Pintor, dibujante, grabador, ilustrador y muralista, nació en Tacajó, Báguanos, Holguín, en 1948. Discípulo de Antonia Eiriz, de quien siempre hablaba con el respeto, agradecimiento y amor que se les profesa a los grandes maestros, cursó estudios en la Escuela Nacional de Arte (1973), en La Habana; y posteriormente se graduó de Pintura Monumental y Pedagogía Artística en el Instituto de Bellas Artes (1985), en Kiev, Ucrania.

Considerado profeta en su tierra, desde la Ciudad de los Parques, patria pequeña que nunca abandonó, creó un universo estético de inigualable encanto. Su cosmovisión pictórica y su estilo altamente depurado lo convirtieron en un creador muy estimado en Cuba y allende los mares.

Autor de obras sublimes como Cecilia Valdés, La expulsión del paraíso y San Cristóbal de La Habana, Cosme se caracterizó por el estudio y reapropiación de los clásicos del arte universal, códigos que también trasladó a otras manifestaciones como la escultura, y que tomaron vida en el proyecto Parque de los Tiempos, inaugurado en 2016.

Series de la hondura de Manipulaciones, Boscomanías y Los dioses escuchan dan cuenta de la excepcionalidad  de su arte, de esa capacidad de dominar las fantasías para llevarlas al lienzo. «Este maestro domina a la perfección la técnica de su oficio, es poseedor de un don: la visión en profundidad de las cosas, privilegio palpable que le permite captar el parpadeo de una hormiga y dejar en vilo, por centésimas de segundos, el vuelo del colibrí, a él le fue revelada la receta de alquimia con que fueron decoradas las alas de las mariposas.
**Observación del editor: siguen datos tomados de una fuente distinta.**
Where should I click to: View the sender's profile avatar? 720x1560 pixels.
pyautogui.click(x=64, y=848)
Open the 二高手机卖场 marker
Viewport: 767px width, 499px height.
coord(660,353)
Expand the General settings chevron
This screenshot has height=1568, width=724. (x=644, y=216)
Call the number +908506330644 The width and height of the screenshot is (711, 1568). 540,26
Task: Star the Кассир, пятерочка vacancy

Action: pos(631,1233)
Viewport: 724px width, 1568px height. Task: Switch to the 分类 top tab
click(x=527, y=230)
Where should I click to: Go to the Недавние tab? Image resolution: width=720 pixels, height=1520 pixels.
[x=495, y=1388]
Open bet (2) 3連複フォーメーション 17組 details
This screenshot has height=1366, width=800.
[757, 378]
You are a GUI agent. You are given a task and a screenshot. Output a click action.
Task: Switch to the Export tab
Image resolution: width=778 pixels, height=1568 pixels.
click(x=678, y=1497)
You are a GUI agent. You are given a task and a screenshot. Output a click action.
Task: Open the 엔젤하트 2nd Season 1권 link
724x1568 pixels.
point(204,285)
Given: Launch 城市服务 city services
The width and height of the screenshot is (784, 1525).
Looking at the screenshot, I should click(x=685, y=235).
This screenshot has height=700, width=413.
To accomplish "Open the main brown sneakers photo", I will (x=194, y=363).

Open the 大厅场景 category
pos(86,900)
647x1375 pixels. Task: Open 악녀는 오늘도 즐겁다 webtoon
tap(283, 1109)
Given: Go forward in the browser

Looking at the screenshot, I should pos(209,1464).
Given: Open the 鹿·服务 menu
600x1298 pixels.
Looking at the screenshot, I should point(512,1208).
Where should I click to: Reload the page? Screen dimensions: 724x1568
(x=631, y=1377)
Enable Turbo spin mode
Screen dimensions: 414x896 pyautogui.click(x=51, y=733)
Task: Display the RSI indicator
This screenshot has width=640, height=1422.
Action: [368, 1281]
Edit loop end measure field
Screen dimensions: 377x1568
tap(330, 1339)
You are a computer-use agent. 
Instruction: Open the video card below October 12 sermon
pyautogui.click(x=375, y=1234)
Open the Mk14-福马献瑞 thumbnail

Contemplar sus pinturas es como ingresar en el gabinete de Pentesilea, la maga y adivina del Renacimiento, es vivir como si estuviésemos anticipadamente en otro estado del cuerpo y del alma, o en un lugar extraño donde una vez vivimos y cuya coincidencia nos sorprende como si viésemos nuestro rapto reflejado en un espejo», aseguró Eusebio Leal.

En 2016 la Asociación Hermanos Saíz le otorgó la distinción Maestro de Juventudes. Al respecto, el creador compartió sus consideraciones: «El joven nunca mira para atrás cuando no le hace falta. Si no tienes una obra interesante, ellos no te tienen en cuenta. Me siento muy satisfecho, porque cuando la juventud te reconoce es que algo hiciste.

«No vivo para obtener premios, a uno lo premia la sociedad porque cree que su obra mereció la pena. Con el Maestro de Juventudes estoy felicísimo, no necesito más ninguno. Si a alguien se le ocurre dar otro, sabrán por qué. Vivir en un lugar donde la gente te conozca y aprecie lo que haces es el premio más importante».

Cosme Proenza se definía como una persona que defendía la espiritualidad humana, más allá de códigos asociados a elementos de carácter religioso. Era«espiritualista» por encima de todas las cosas. Aseguraba que en su quehacer «había de todo, como buen caldo cubano que somos de cultura, y si bien en algún momento partí de un criterio posmoderno de manipular ciertas obras de arte universal, luego mi pintura se fue transformando (…). No es más que mi propia personalidad».

Apostaba por la emoción de lo impredecible, por el descubrimiento, por la travesía hacia lo desconocido. «Yo no hago bocetos porque no quiero. Hacerlos sería como que te cuente la película, y eso para mí resulta poco interesante. La verdadera aventura es ver cómo salen esos personajes, insectos, paisajes... cosas inéditas que están dentro de uno. Como resultado, todo es más personal, más disfrutable, pues se siente la frescura de lo no muy pensado. Se siente ese arte más puro que parece haber sido creado sin esfuerzo y que deja siempre esa sensación de haber salido espontáneamente».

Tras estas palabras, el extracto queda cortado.